> WORK INSTRUCTIONS:
Extract, word for word, each line from the line holding "You are a computer-use agent." through the end of the records. Omit every picture.
==== EXTRACTED ENTRIES ====
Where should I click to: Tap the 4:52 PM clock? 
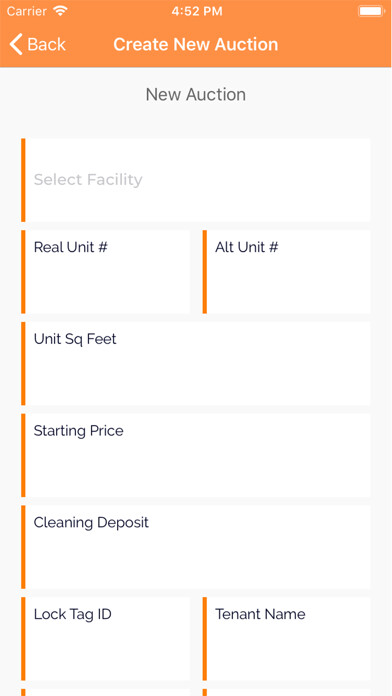197,11
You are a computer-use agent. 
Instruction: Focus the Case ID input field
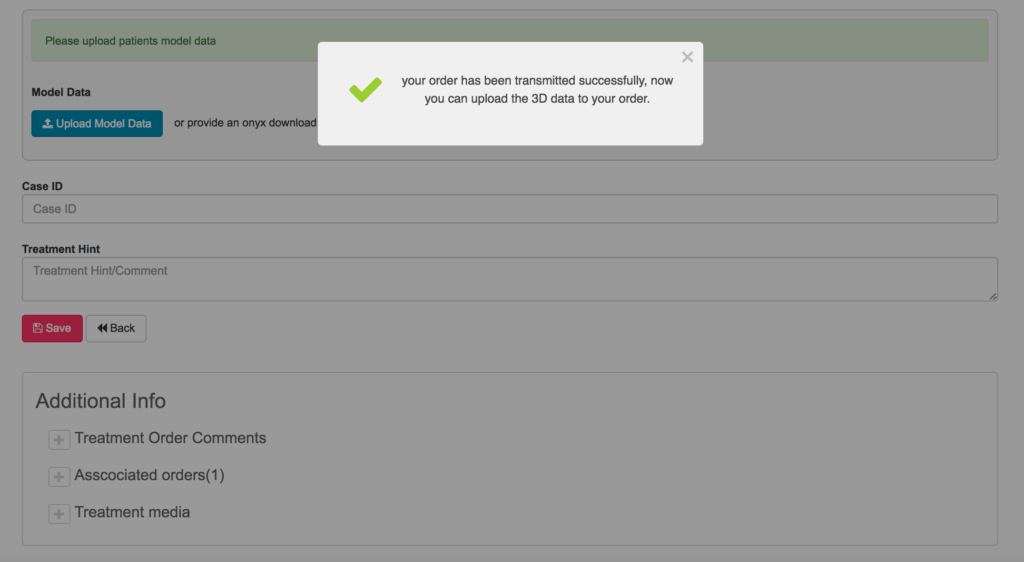pos(509,209)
====
> ANSWER BELOW:
You are a computer-use agent. 
Instruction: Focus the Case ID input field
pos(509,209)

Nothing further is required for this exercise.